═══ Text segment ═══

THE UK government could save £55 billion over the next five years if it limits the amount of money the Bank of England pays interest on to commercial banks, according to analysis from the New Economics Foundation.

The Treasury will pay out over £150 billion to the Bank of England to fund its payments to the banking sector by 2028, on top of the £30 billion already paid out in 2023. This is a result of the Bank of England paying interest on all central bank reserves, including the £875 billion created through quantitative easing (QE).

Instead, the analysis finds that the Bank of England could pay interest on a smaller portion of reserves by requiring commercial banks to hold 10 per cent of their liquid assets in reserves that pay no interest. This would save the government £55 billion over the next five years.

This 10 per cent ​‘reserve requirement’ is lower than requirements used by central banks in China and Brazil in recent years and the UK in the 1970s. The European Central Bank has recently announced a policy to stop paying interest on these reserves, and the application of this in the UK has been discussed by former deputy governor of the Bank of England, Sir Paul Tucker.

The Bank of England holds money for commercial banks in reserves and currently pays interest on all of this. The level of interest is set by the Bank’s own interest rates. The Treasury is responsible for funding any gap between the interest the Bank of England receives on bonds bought via quantitative easing and the interest it pays out, along with any losses the Bank makes from active sales.

The analysis shows that the government could save billions by implementing a tiered reserves policy which would reduce the proportion of central bank reserves on which the Bank of England pays interest to the banking sector.

The analysis finds that, over the next five years:

  • A one per cent reserve requirement, equal to the policy implemented at the European Central Bank would save the government £1.3 billion a year.
  • A 2.5 per cent reserve requirement would save the government £3.3 billion a year, enough to fund a mass insulation programme for 7 million homes over five years. Such reserve requirements are common place in Switzerland.
  • A five per cent reserve requirement would save the government £6.6 billion a year, enough to fund repairs for crumbling schools and hospitals over the next five years. Such reserve requirements are lower than those used by China this summer.
  • A 10 per cent reserve requirement would save the government £11.5 billion a year, enough to implement all the above policies. Such reserve requirements would be lower than in the UK in the 1970s.

Dominic Caddick, economist at the New Economics Foundation, said: “At a time when millions are struggling with rising mortgage and debt costs, the Treasury are set to pay out billions in public money to fund transfers to commercial banks. The policy of the Bank of England paying interest on reserves was introduced in response to the financial crisis, but now we’re 15 years on and in a different economic context, the government needs to change its approach. Public money should be spent supporting people through the cost of living crisis, not giving banks a huge bonus.”

═══

> _What the task asks_
Return the passage of the bank reserves article that starts with "THE UK government" and runs through "quantitative easing (QE).", copied word for word.

═══ Given information ═══

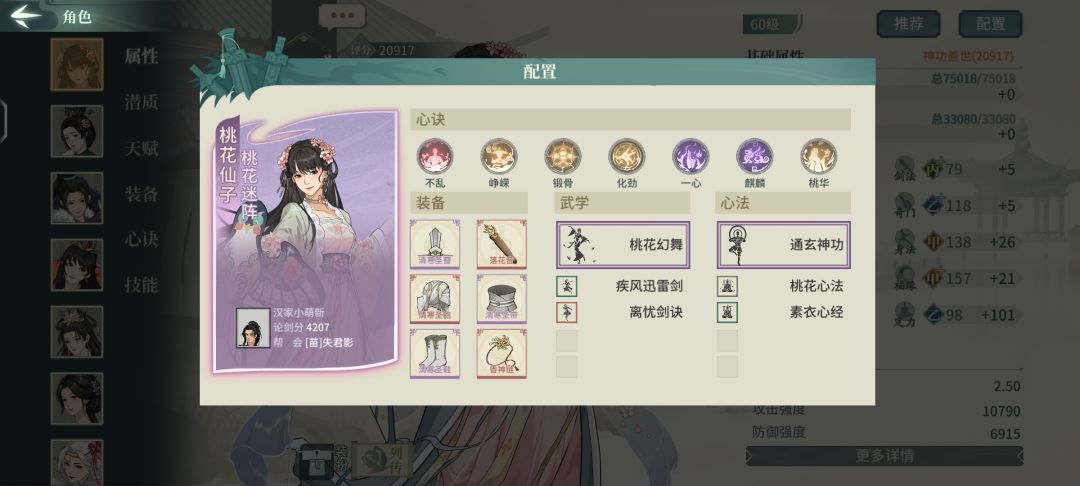Switch to the 天赋 tab
The width and height of the screenshot is (1080, 486).
click(141, 147)
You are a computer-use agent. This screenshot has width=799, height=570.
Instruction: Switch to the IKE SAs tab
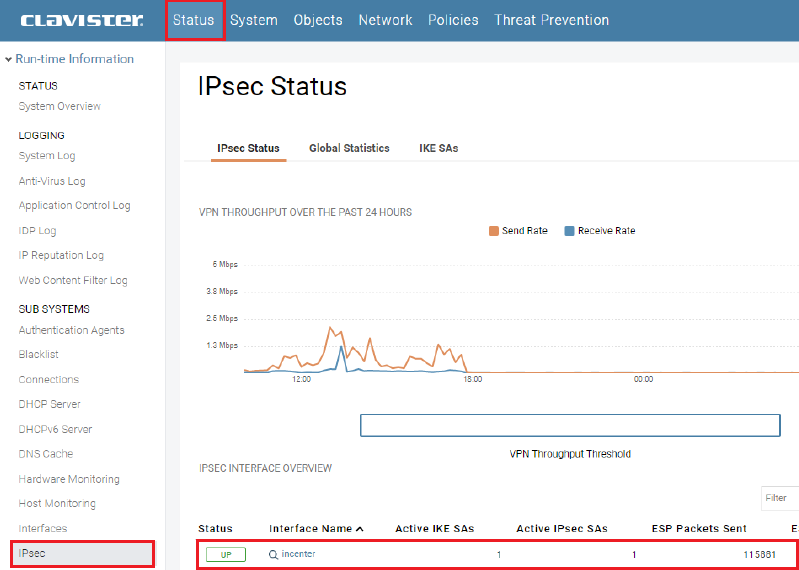pyautogui.click(x=438, y=148)
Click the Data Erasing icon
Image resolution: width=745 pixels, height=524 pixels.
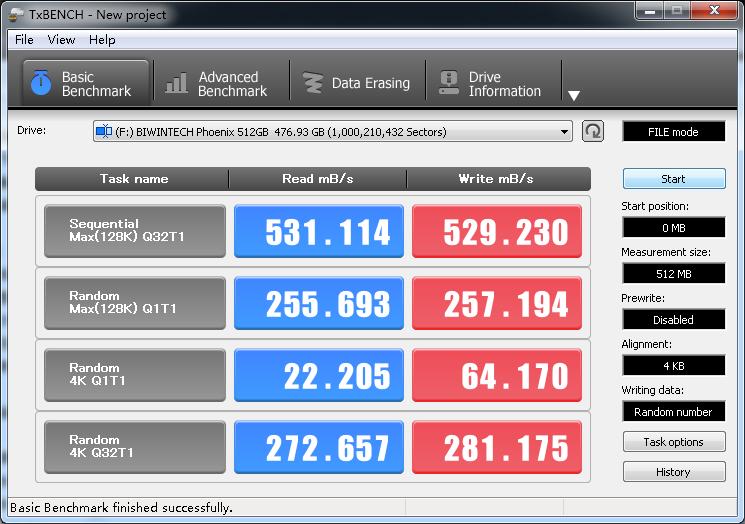313,84
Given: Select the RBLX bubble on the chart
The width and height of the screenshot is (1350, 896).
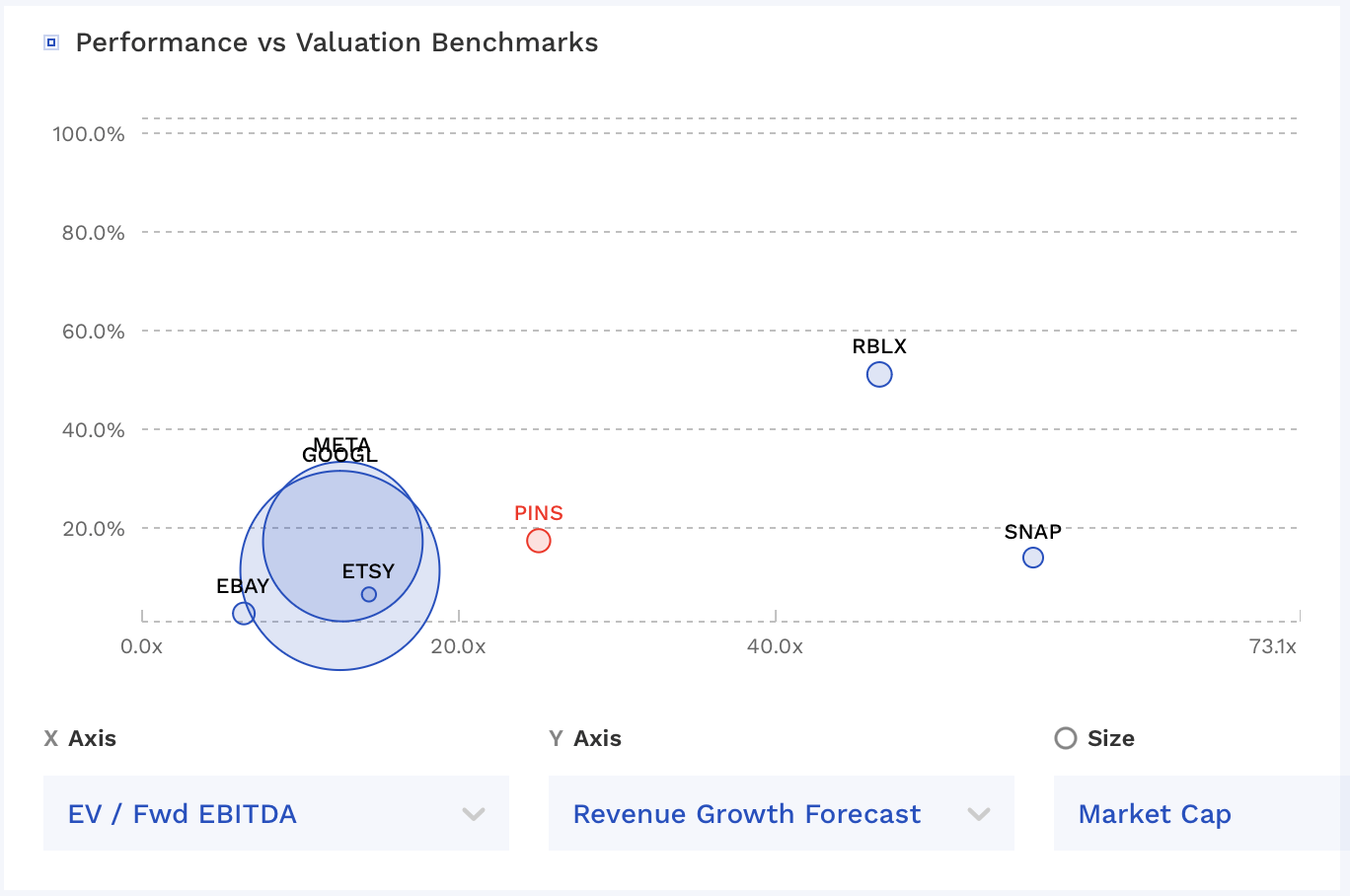Looking at the screenshot, I should (x=879, y=374).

═══

> _Answer space_
THE UK government could save £55 billion over the next five years if it limits the amount of money the Bank of England pays interest on to commercial banks, according to analysis from the New Economics Foundation.

The Treasury will pay out over £150 billion to the Bank of England to fund its payments to the banking sector by 2028, on top of the £30 billion already paid out in 2023. This is a result of the Bank of England paying interest on all central bank reserves, including the £875 billion created through quantitative easing (QE).